- **DATA TO USE**:
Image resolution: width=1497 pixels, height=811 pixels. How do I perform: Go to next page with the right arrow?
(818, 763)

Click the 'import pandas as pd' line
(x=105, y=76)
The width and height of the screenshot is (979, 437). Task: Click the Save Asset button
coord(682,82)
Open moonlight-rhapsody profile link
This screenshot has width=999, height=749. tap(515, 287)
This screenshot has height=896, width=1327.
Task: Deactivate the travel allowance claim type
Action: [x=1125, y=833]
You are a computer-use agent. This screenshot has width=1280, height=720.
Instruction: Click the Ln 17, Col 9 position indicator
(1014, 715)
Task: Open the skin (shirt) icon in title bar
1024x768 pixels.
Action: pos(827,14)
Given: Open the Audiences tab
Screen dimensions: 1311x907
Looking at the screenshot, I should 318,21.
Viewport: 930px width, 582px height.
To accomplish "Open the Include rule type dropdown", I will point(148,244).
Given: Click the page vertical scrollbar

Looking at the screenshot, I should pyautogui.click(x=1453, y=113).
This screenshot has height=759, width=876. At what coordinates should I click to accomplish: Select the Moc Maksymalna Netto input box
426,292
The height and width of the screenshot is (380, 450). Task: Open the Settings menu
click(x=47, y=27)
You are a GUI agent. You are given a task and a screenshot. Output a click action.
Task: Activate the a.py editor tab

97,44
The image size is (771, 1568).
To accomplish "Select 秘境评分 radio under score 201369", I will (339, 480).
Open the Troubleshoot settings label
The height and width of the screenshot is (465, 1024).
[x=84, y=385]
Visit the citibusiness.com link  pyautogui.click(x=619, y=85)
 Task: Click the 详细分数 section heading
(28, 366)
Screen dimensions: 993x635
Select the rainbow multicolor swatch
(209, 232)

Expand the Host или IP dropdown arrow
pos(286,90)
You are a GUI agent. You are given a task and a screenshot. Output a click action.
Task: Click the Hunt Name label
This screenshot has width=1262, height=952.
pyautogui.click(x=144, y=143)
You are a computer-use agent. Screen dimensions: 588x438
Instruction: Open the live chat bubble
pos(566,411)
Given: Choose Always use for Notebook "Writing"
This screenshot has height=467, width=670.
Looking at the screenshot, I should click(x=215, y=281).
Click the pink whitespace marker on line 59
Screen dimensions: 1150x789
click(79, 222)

- **WHAT YOU HAVE TO DO**: Reproduce the listing, substituting "drop-down menu" for each "dropdown" and keeping everything else the same.

- **SOLUTION FOR THIS EXERCISE**:
Image resolution: width=1497 pixels, height=811 pixels. How do I perform: Go to next page with the right arrow?
(818, 763)

Click the 'import pandas as pd' line
(x=105, y=76)
The width and height of the screenshot is (979, 437). Task: Click the Save Asset button
coord(682,82)
Open moonlight-rhapsody profile link
This screenshot has width=999, height=749. tap(515, 287)
This screenshot has height=896, width=1327.
Task: Deactivate the travel allowance claim type
Action: [x=1125, y=833]
You are a computer-use agent. This screenshot has width=1280, height=720.
Instruction: Click the Ln 17, Col 9 position indicator
(1014, 715)
Task: Open the skin (shirt) icon in title bar
1024x768 pixels.
Action: pos(827,14)
Given: Open the Audiences tab
Screen dimensions: 1311x907
Looking at the screenshot, I should 318,21.
Viewport: 930px width, 582px height.
To accomplish "Open the Include rule type drop-down menu", I will point(148,244).
Given: Click the page vertical scrollbar

Looking at the screenshot, I should pyautogui.click(x=1453, y=113).
This screenshot has height=759, width=876. At what coordinates should I click to accomplish: Select the Moc Maksymalna Netto input box
426,292
The height and width of the screenshot is (380, 450). Task: Open the Settings menu
click(x=47, y=27)
You are a GUI agent. You are given a task and a screenshot. Output a click action.
Task: Activate the a.py editor tab

97,44
The image size is (771, 1568).
To accomplish "Select 秘境评分 radio under score 201369", I will (339, 480).
Open the Troubleshoot settings label
The height and width of the screenshot is (465, 1024).
[x=84, y=385]
Visit the citibusiness.com link  pyautogui.click(x=619, y=85)
 Task: Click the 详细分数 section heading
(28, 366)
Screen dimensions: 993x635
Select the rainbow multicolor swatch
(209, 232)

Expand the Host или IP drop-down menu arrow
pos(286,90)
You are a GUI agent. You are given a task and a screenshot. Output a click action.
Task: Click the Hunt Name label
This screenshot has width=1262, height=952.
pyautogui.click(x=144, y=143)
You are a computer-use agent. Screen dimensions: 588x438
Instruction: Open the live chat bubble
pos(566,411)
Given: Choose Always use for Notebook "Writing"
This screenshot has height=467, width=670.
Looking at the screenshot, I should click(x=215, y=281).
Click the pink whitespace marker on line 59
Screen dimensions: 1150x789
click(79, 222)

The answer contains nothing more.